Visiting the Invisible: Layer-by-Layer
Completed Scene Decomposition
IJCV 2021

Abstract

Existing scene understanding systems mainly focus on recognizing the visible parts of a scene, ignoring the intact appearance of physical objects in the real-world. Concurrently, image completion has aimed to create plausible appearance for the invisible regions, but requires a manual mask as input. In this work, we propose a higher-level scene understanding system to tackle both visible and invisible parts of objects and backgrounds in a given scene. Particularly, we built a system to decompose a scene into individual objects, infer their underlying occlusion relationships, and even automatically learn which parts of the objects are occluded that need to be completed. In order to disentangle the occluded relationships of all objects in a complex scene, we use the fact that the front object without being occluded is easy to be identified, detected, and segmented. Our system interleaves the two tasks of instance segmentation and scene completion through multiple iterations, solving for objects layer-by-layer. We first provide a thorough experiment using a new realistically rendered dataset with ground-truths for all invisible regions. To bridge the domain gap to real imagery where ground-truths are unavailable, we then train another model with the pseudo-ground-truths generated from our trained synthesis model. We demonstrate results on a wide variety of datasets and show significant improvement over the state-of-the-art.

Video

Model Architecture

Given a natural image, the layered scene decomposition network comprehensively detect all objects in it. For each candidate instance, it outputs a class label, a bounding-box offset, an instance mask and an occlusion label. The system will select out the fully visible objects in each step. The completion network will complete the resultant holes with appropriate imagery. The next step starts again with the completed image.

Data Collection

Building a large dataset with complete ground-truth appearances for all objects is a high-effort and high-cost due to it needs to collect the visual ground truth for all complete objects, including both visible and invisible region. Hence, such datasets are very limited. To mitigate this issue, we rendered a realistic dataset with Maya using the SUNCG CAD dataset. Each rendered scene is accompanied by a global semantic map and dense annotations for all objects.

More Results

Layer-by-Layer Completed Scene Decomposition(Synthetic).

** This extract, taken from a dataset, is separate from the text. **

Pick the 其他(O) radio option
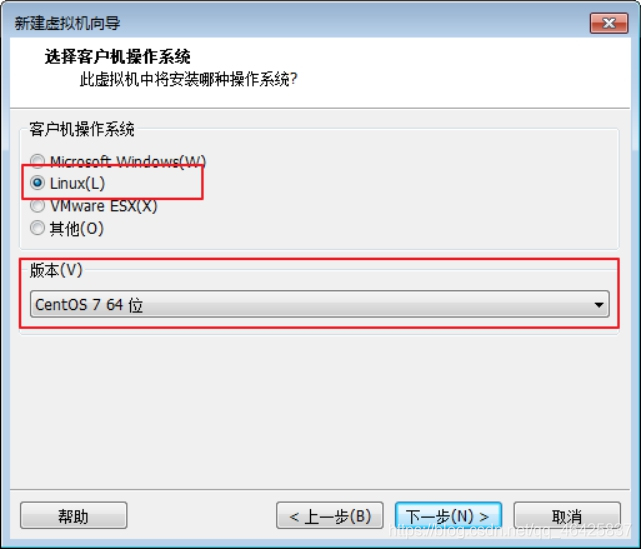This screenshot has height=549, width=642. (x=37, y=228)
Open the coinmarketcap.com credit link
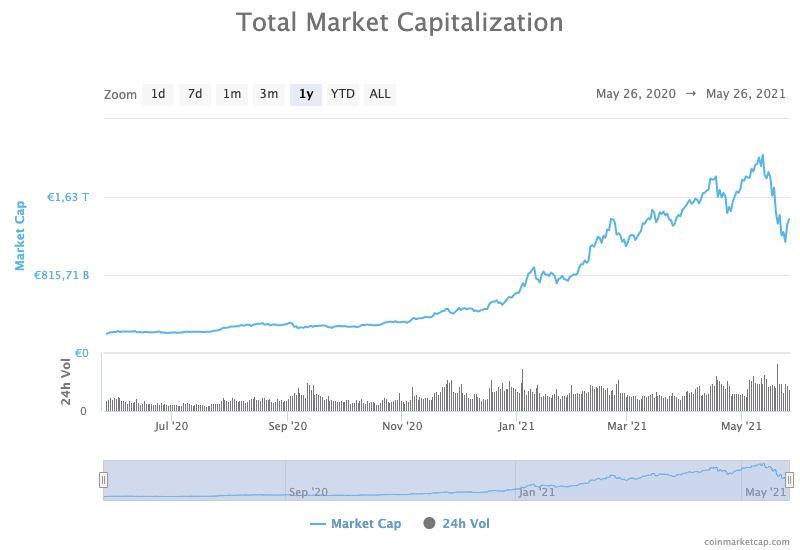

Given a single RGB image, the system has learned to decompose it into semantically complete instances (e.g. counter, table and window) and the backgrounds(wall, floor and ceiling), while completing RGB appearance for invisible regions. Columns labeled S1-5 show the completed results layer-by-layer. In each layer, fully visible instances are segmented out, and after scene completion some previously occluded regions become fully visible in the next layer. The process will stop when it is unable to detect any more objects. The system also builds the pairwise order using the occlusion relationship and the detected out layer.

Visiting the Invisible Region(Synthetic).

The proposed CSDNet can automatically detect and complete the originally occluded object, without any visible ground truth or manually input mask.

Layer-by-Layer Completed Scene Decomposition(real).

We decompose a real scene into completed instances with correct ordering. The originally occluded invisible parts of "suitcase", for instance, is completed with full shape and realistic appearance. Note that, the system is a fully scene understanding method that only takes an image as input, without requiring the other manual annotations as SeGAN (Ehsani et al., 2018) or PCNet (Zhan et al., 2020).

Amodal Instance segmentation(real, without visible gt).

The system can generate amodal instance segmentation mask as it detects the fully visible objects in each step. Unlike the existing works that requires the ground truth annotations as input, the proposed only requires a RGB image as input, and it can detect some unlabeled instances in the ground truth.

Free-Form Image Editing(without manual mask).

We illustrate some image editing and scene re-composition applications of this novel task. In these cases, we directly modified the positions and occlusion ordering of individual objects. Then, we can create a realistic new scene.